Appropriate DevR (DosR)-Mediated Signaling Determines Transcriptional Response, Hypoxic Viability and Virulence of Mycobacterium tuberculosis

Background: The DevR(DosR) regulon is implicated in hypoxic adaptation and virulence of Mycobacterium tuberculosis. The present study was designed to decipher the impact of perturbation in DevR-mediated signaling on these properties. Methodology/Principal Findings: M. tb complemented (Comp) strains expressing different levels of DevR were constructed in Mut1* background (expressing DevR N-terminal domain in fusion with AphI (DevR(N)-Kan) and in Mut2 Delta devR background (deletion mutant). They were compared for their hypoxia adaptation and virulence properties. Diverse phenotypes were noted; basal level expression (similar to 5.3 +/- 2.3 mu M) when induced to levels equivalent to WT levels (similar to 25.8 +/- 9.3 mu M) was associated with robust DevR regulon induction and hypoxic adaptation (Comp 9* and 10*), whereas low-level expression (detectable at transcript level) as in Comp 11* and Comp15 was associated with an adaptation defect. Intermediate-level expression (similar to 3.3 +/- 1.2 mu M) partially restored hypoxic adaptation functions in Comp2, but not in Comp1* bacteria that co-expressed DevR(N)-Kan.
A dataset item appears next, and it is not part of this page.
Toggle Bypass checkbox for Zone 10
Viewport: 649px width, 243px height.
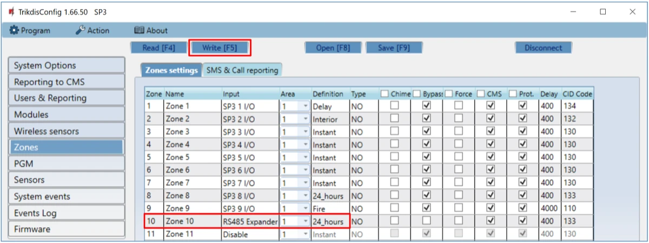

Comp* strains in Mut1* background also exhibited diverse virulence phenotypes; high/very low-level DevR expression was associated with virulence whereas intermediate-level expression was associated with low virulence. Transcription profiling and gene expression analysis revealed up-regulation of the phosphate starvation response (PSR) in Mut1* and Comp11* bacteria, but not in WT/Mut2 Delta devR/other Comp strains, indicating a plasticity in expression pathways that is determined by the magnitude of signaling perturbation through DevR(N)-Kan. Conclusions/Significance: A minimum DevR concentration of similar to 3.3 +/- 1.2 mu M (as in Comp2 bacteria) is required to support HspX expression in the standing culture hypoxia model. The relative intracellular concentrations of DevR and DevR(N)-Kan appear to be critical for determining dormancy regulon induction, hypoxic adaptation and virulence. Dysregulated DevR(N)-Kan- mediated signaling selectively triggers the PSR in bacteria expressing no/very low level of DevR. Our findings illustrate the important role of appropriate two-component-mediated signaling in pathogen physiology and the resilience of bacteria when such signaling is perturbed.